Lucky Dube. Covardemente assassinado diante do próprio filho em outubro de 2007, em Johanesburgo, por um ladrãozinho pé-de-chinelo que roubou seu carro.

Foi considerado o rei do reggae africano. Começou cantando Mbaqanga (música tradicional sul-africana, cantada em zulu) mas mudou para o reggae ao conhecer o rastafarianismo. Lucky nunca foi a favor do consumo de ganja (nem todos os rastas apóiam), e ao contrário, pregava que o ingrediente essencial da meditação era a música, e somente ela. Também cantou contra o apartheid, a miséria, a corrupção e, ironia do destino, contra a violência no continente negro – a mesma que lhe ceifou a vida.

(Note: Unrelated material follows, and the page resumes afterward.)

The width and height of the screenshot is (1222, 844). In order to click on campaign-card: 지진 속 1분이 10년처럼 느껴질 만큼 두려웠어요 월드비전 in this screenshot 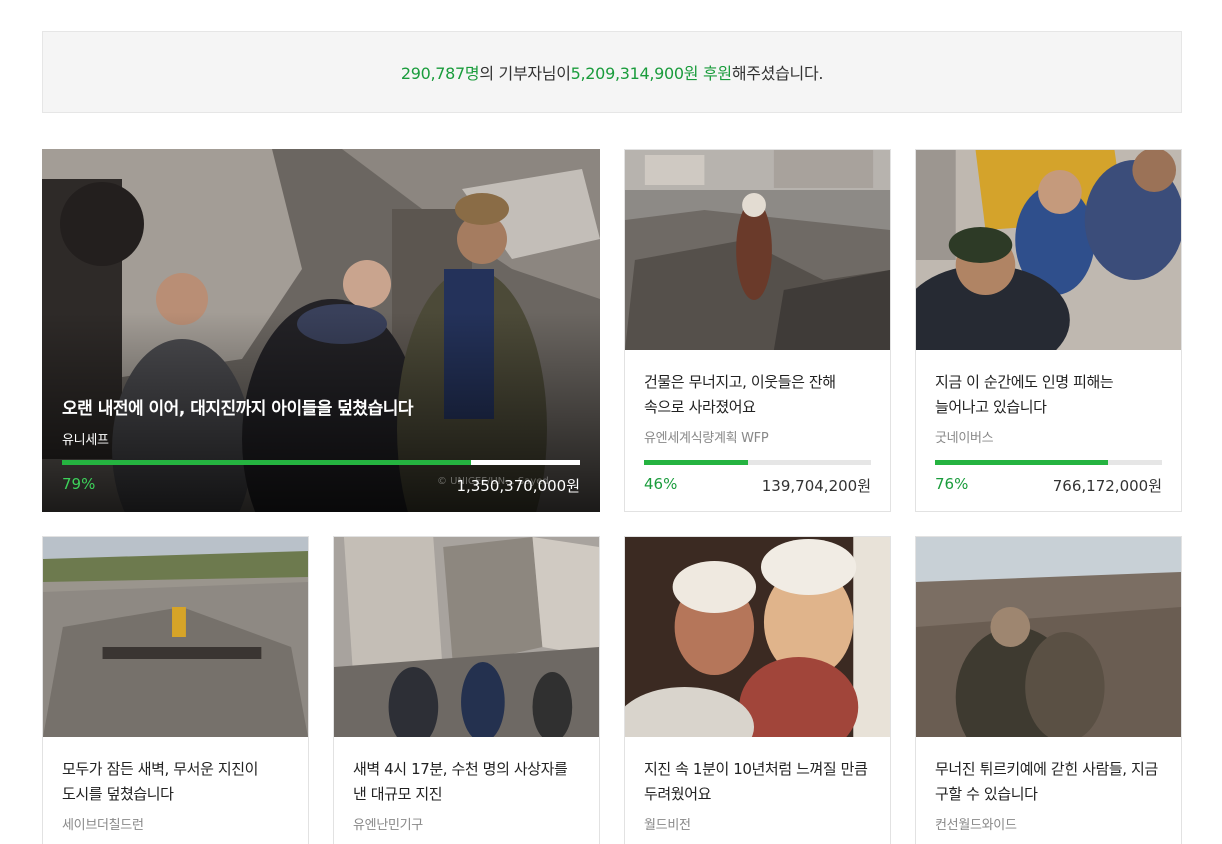, I will do `click(758, 690)`.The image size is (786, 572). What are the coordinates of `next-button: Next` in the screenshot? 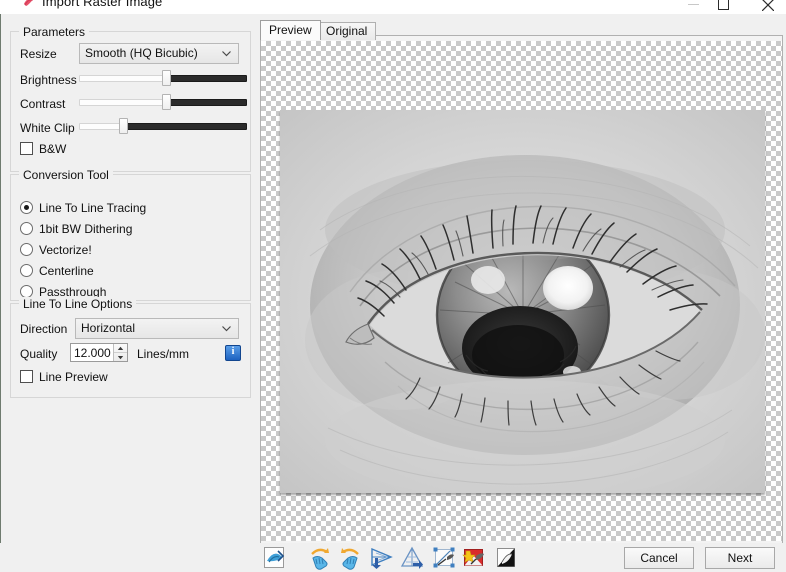 It's located at (740, 558).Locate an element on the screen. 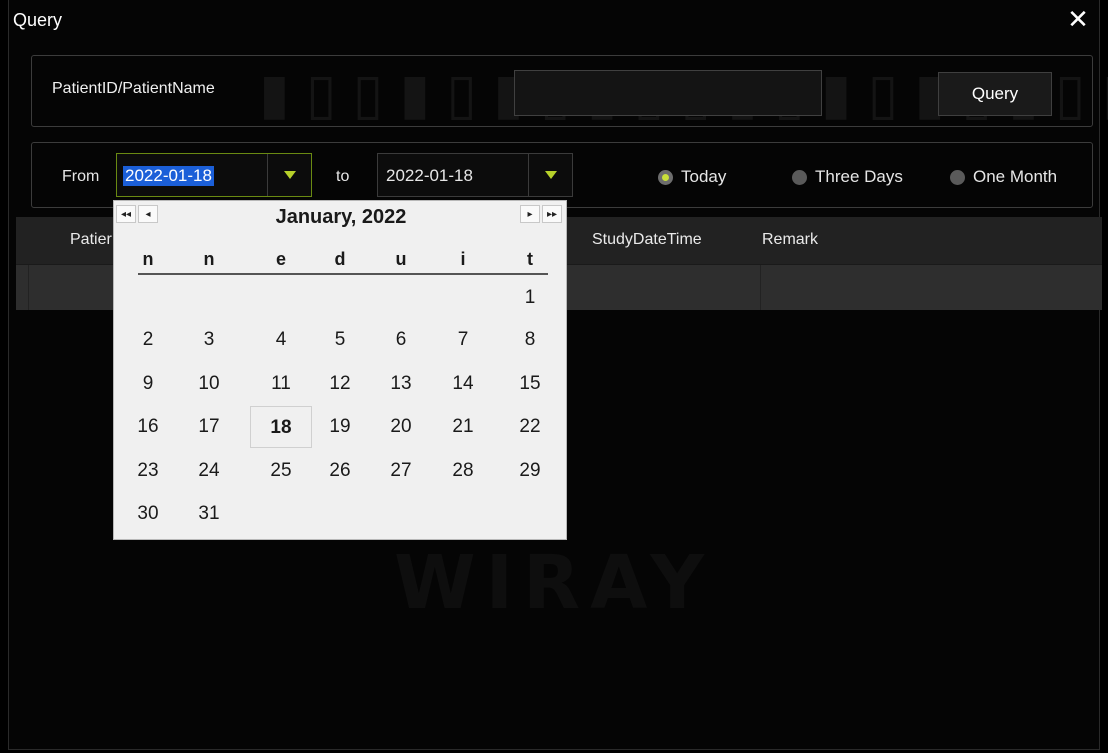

Meus primeiros contatos com o reggae começaram com o cd Taxman, que apareceu na minha mão em 1997, vindo de um amigo que tinha passado um tempo no Caribe (ao invés de Bob, meu amigo conta que os lojistas sugeriram Lucky quando perguntados sobre um reggae maneiro pra levar pro Brasil – provando que Lucky não era rei somente no continente africano). Tive o privilégio de vê-lo pouco tempo depois, no Ruffles Reggae de 1997, mas não tinha ainda o discernimento sobre quão importante era aquele momento. Era a única vez que o veria pessoalmente, há bons metros de distância do palco.

Taxman, faixa-título do cd, é pra mim, junto com Guns and Roses (do mesmo álbum) o melhor som de Lucky.